ModSecurity is a highly effective web application layer firewall for Apache web servers. It monitors the whole HTTP traffic to an Internet site without affecting its operation and when it detects an intrusion attempt, it prevents it. The firewall additionally keeps a more thorough log for the traffic than any server does, so you will be able to monitor what is going on with your websites a lot better than if you rely simply on conventional logs. ModSecurity uses security rules based on which it helps prevent attacks. For instance, it identifies whether somebody is trying to log in to the admin area of a specific script several times or if a request is sent to execute a file with a specific command. In these cases these attempts trigger the corresponding rules and the firewall program hinders the attempts in real time, then records in-depth details about them in its logs. ModSecurity is amongst the best software firewalls on the market and it can easily protect your web applications against a large number of threats and vulnerabilities, especially if you don’t update them or their plugins frequently.
ModSecurity in Cloud Hosting
ModSecurity comes by default with all cloud hosting plans that we offer and it'll be switched on automatically for any domain or subdomain you add/create within your Hepsia hosting CP. The firewall has 3 different modes, so you can activate and deactivate it with only a click or set it to detection mode, so it shall maintain a log of all attacks, but it'll not do anything to stop them. The log for any of your websites shall contain detailed information which includes the nature of the attack, where it originated from, what action was taken by ModSecurity, and so on. The firewall rules that we use are frequently updated and incorporate both commercial ones which we get from a third-party security company and custom ones that our system administrators add in the event that they detect a new sort of attacks. In this way, the sites which you host here shall be much more protected with no action expected on your end.
ModSecurity in Semi-dedicated Hosting
We have integrated ModSecurity by default within all semi-dedicated hosting products, so your web apps will be protected whenever you set them up under any domain or subdomain. The Hepsia CP which comes with the semi-dedicated accounts shall permit you to activate or disable the firewall for any site with a mouse click. You will also have the ability to switch on a passive detection mode with which ModSecurity shall keep a log of potential attacks without actually preventing them. The detailed logs include things like the nature of the attack and what ModSecurity response this attack activated, where it came from, and so forth. The list of rules which we employ is regularly updated as to match any new risks that may appear on the Internet and it features both commercial rules that we get from a security business and custom-written ones that our administrators add in case they find a threat that is not present inside the commercial list yet.
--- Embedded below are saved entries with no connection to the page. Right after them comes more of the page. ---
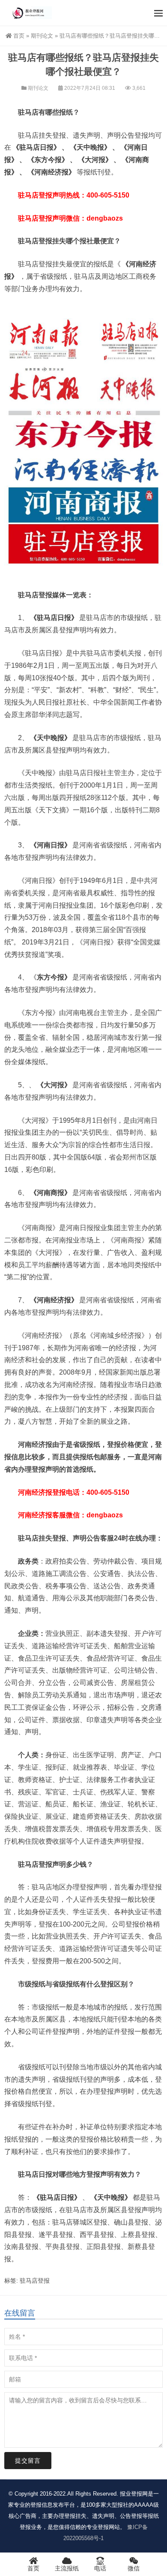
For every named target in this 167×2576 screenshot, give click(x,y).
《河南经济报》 (51, 172)
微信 (134, 2568)
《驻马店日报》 (36, 147)
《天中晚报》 (90, 147)
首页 (18, 35)
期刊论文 (42, 35)
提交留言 (28, 2460)
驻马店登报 (35, 2280)
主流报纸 (67, 2568)
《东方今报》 (48, 159)
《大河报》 (95, 159)
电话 (100, 2568)
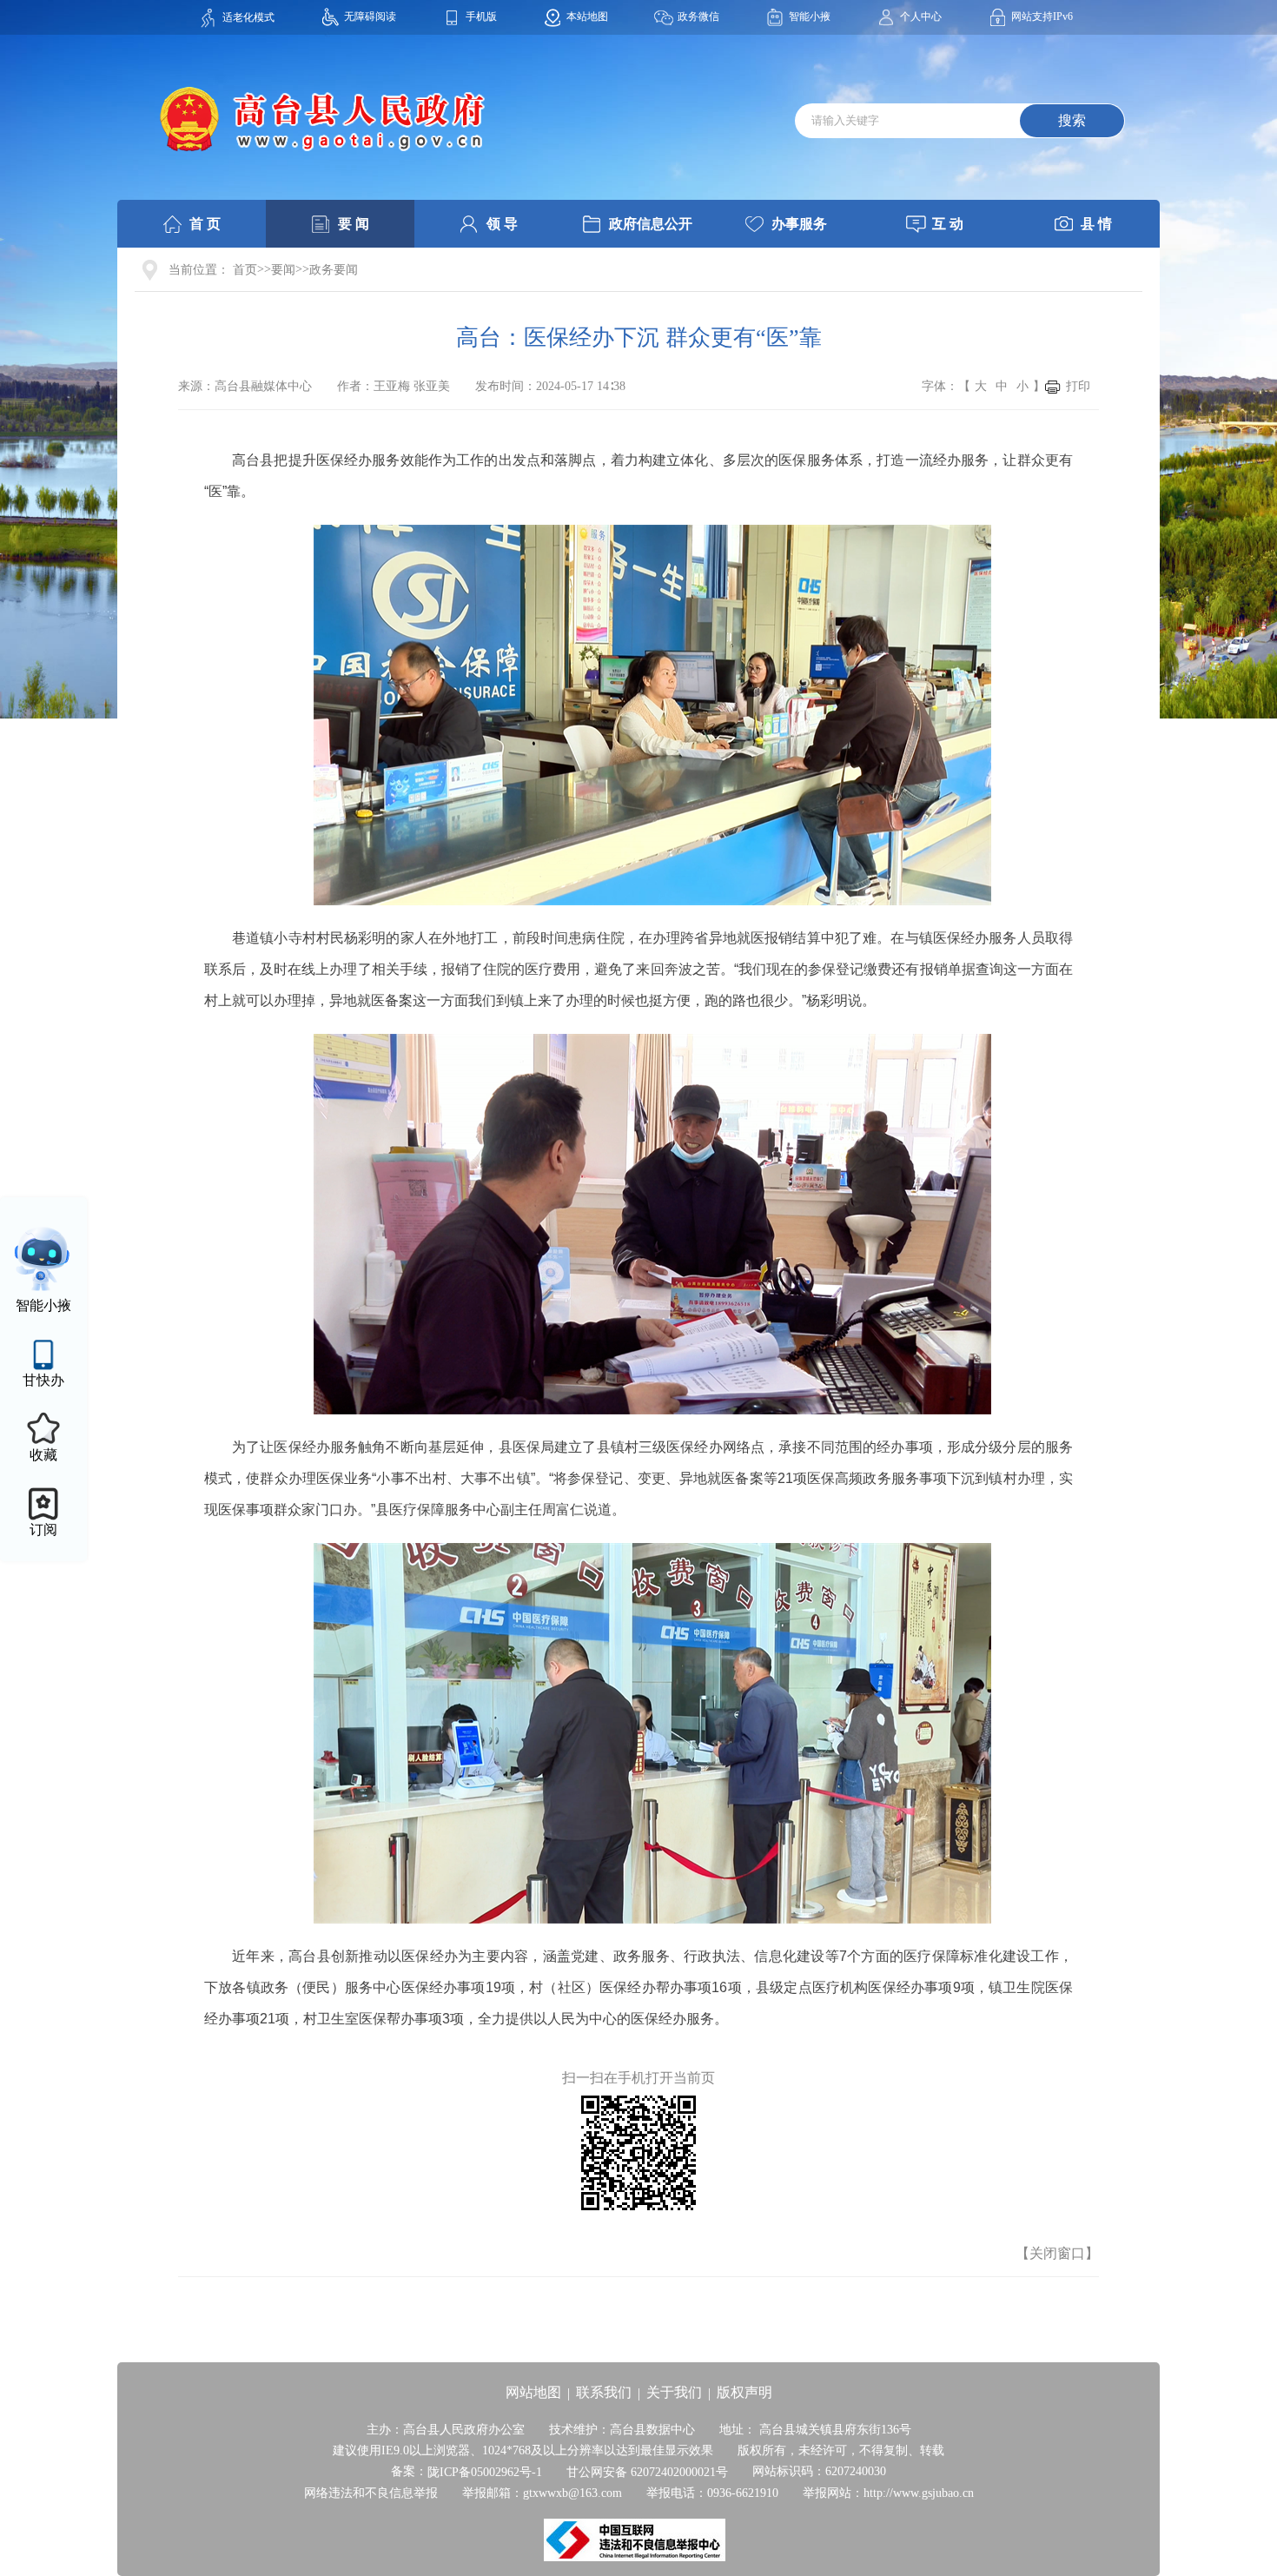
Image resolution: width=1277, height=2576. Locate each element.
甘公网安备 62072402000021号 (647, 2472)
ModSecurity in Dedicated Web Hosting
ModSecurity is available by default with all dedicated servers which are set up with the Hepsia CP and is set to “Active” automatically for any domain that you host or subdomain that you create on the hosting server. In the event that a web application does not operate properly, you can either turn off the firewall or set it to function in passive mode. The second means that ModSecurity will keep a log of any possible attack that could occur, but will not take any action to prevent it. The logs created in passive or active mode shall present you with additional details about the exact file which was attacked, the nature of the attack and the IP it originated from, and so forth. This info will permit you to determine what measures you can take to improve the protection of your websites, for instance blocking IPs or performing script and plugin updates. The ModSecurity rules that we employ are updated regularly with a commercial package from a third-party security enterprise we work with, but sometimes our admins add their own rules as well if they identify a new potential threat.